Young people with mild to moderate mental health issues are set to benefit from a new government pilot programme, 'Piki.'
Free mental health services for 18 to 25 year olds were part of the confidence and supply agreement between Labour and the Greens.
This programme provides that service to 10,000 young people in Porirua to begin with, then will spread to Wellington and Wairarapa.
Health Minister David Clark said the mental health report delivered back to the government last year highlighted gaps in services that this pilot would help fill.
"It will mean that mild-to-moderate mental health challenges can be met early and avoid escalation of those challenges as often as we possibly can."
He said the plan was for this pilot to provide a template to expand the service nation-wide.
"It will be investigated as we go through by Otago University so that we can learn from it as we expand these services," Dr Clark said.

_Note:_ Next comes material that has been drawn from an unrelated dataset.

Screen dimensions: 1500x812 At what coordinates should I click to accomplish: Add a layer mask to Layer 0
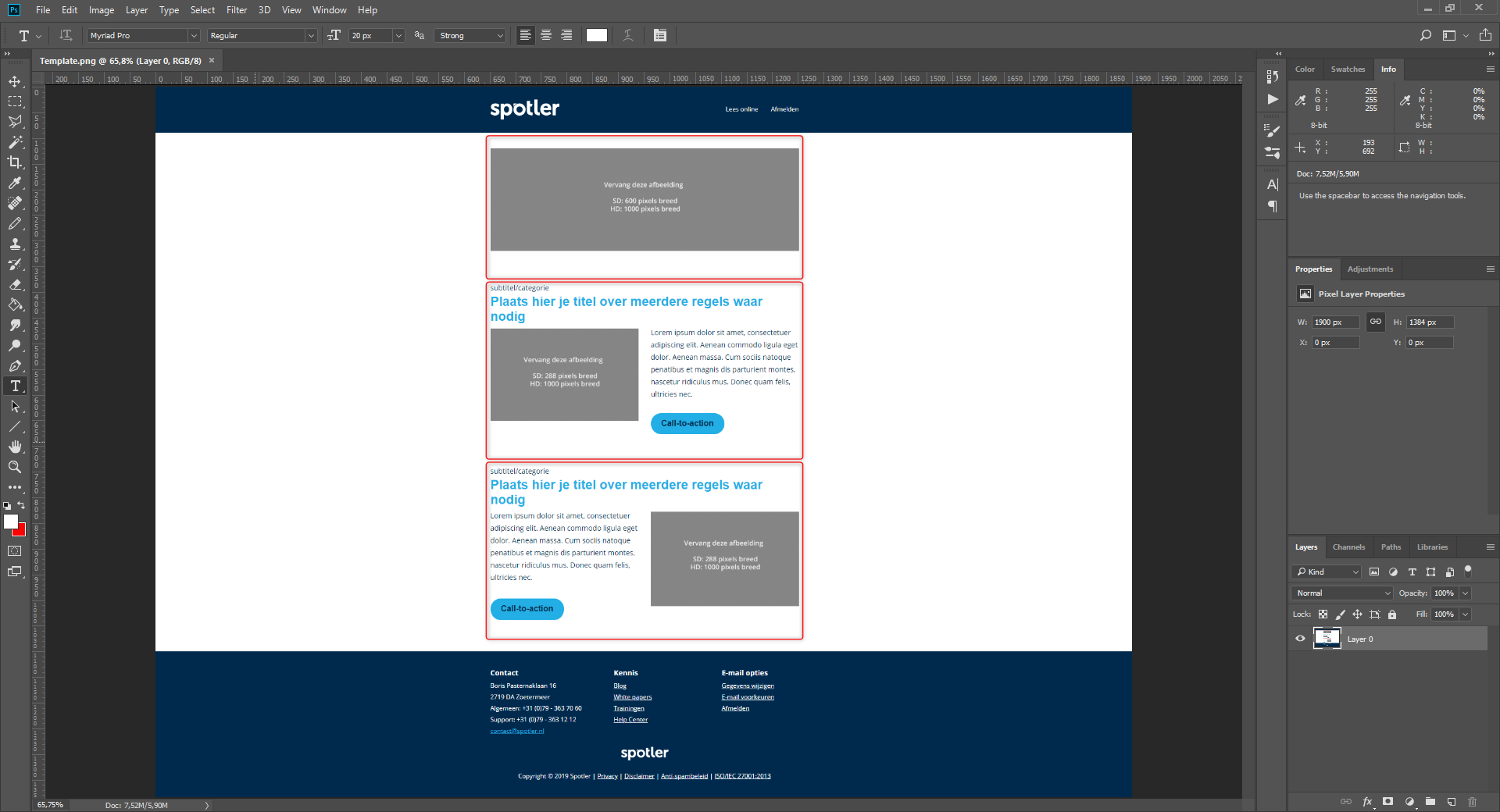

Associate Health Minister and Green MP Julie-Anne Genter said she hoped to address the "crisis" of mental health distress in New Zealand.
"What this means for a young person in Porirua is that they will have the ability to self-refer, to go through a GP, to go through a school or employer, to call the government helpline 1737."
"Through that, based on their needs, they can get referred to different levels of service.
"So that could be counselling, cognitive behaviour therapy, group therapy, peer support and other types of support that are incredibly innovative."
Ms Genter said Māori and Pacific young people in particular were considered "high need."
This is not targeted funding, however when asked whether there would be further funding for "high need" groups, Dr Clark said he would not reveal details about the government response to the mental health inquiry report until next month.